Потом уж очнулась, когда он меня в гору нёс. Бежал он, а меня, как куль, через плечо перевалил. Бежит, а сам всё повторяет: «Сейчас, сейчас, сейчас, сейчас…» Я глаза открыла, вижу – спина. И пар от неё валит. И опять всё помутилось…
Остальное мне уж потом девчонки рассказали, сама-то я в беспамятстве десять дней была.
Притащил он меня прямо в отцову избу, в горенку на кровать свалил; он уж отдельно, в горенке той жил. В избе свадьба гуляет, все повскакали, отец – в крик…
Егор тогда проём дверной руками загородил да и выдал всё разом. «Вы, – говорит, – её чуть со свету не сжили. А я молчал. Наша вина. Я выхаживать буду. Я её на хату не променяю, уйду. А как уйду – без помощи останетесь, на Витька у вас опоры нет. Решайте сами».
Сказал и дверь за собой закрыл.
Отец тогда отступился, на Егоре всё хозяйство держалось, куда без него… Так я в горенке той и осталась.
– А Витька? Он-то… тёть Наташ…
Наталья прищурилась, глядя вдаль, за реку, потом потупилась. Хмыкнула, улыбнулась:
– Витька-то? Он – да, чегой-то там хотел, поговорить вроде… Только Егор запретил ему ко мне подходить. Навсегда запретил. Поперёк Егора тот никогда не пёр, кишка тонка. Сам он с Люсей к ней в избу ушёл, пока отец дом не отстроил. Да так и обходил меня потом кругалём, много лет.

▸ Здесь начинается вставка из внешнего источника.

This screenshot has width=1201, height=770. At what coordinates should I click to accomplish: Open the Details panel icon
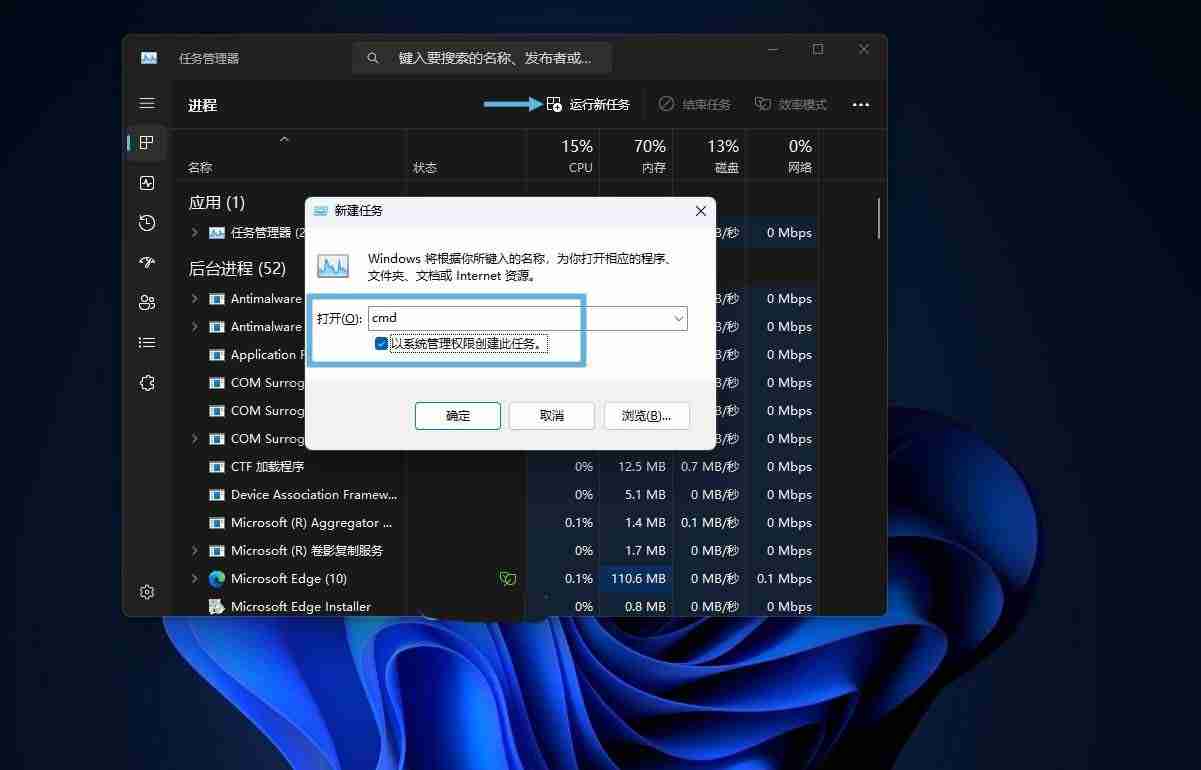pyautogui.click(x=146, y=342)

Да и… что уж говорить, на руку им с Люсей было, что всё так устроилось тогда. Только ты не подумай, – поспешила она, будто спохватившись, – я на Люсю не в претензии! Набедовалась она с Витькой, любит она его, всё так и любит, бедная…
– А у вас, с Егором?
– У нас… Выходил он меня. Фелшер из медпункта приходила, он всё, как она скажет – делал… Ребёнка того я потеряла и цельный месяц ещё встать не могла, ноги не держали. Мы промеж собой ни о чём не говорили, всё молчком. Он на полу спал, я на кровати. Так, бывало, привстанет на локте, посмотрит молча, а я – не могу смотреть, отвернусь. Оба всё понимали, чего говорить-то?
А уж как на ноги я поднялась, так стала просить, чтоб отвёз он меня на станцию, уехать я хотела. Не то что домой, а хоть куда… Маетно мне было, не было у меня тогда места на земле.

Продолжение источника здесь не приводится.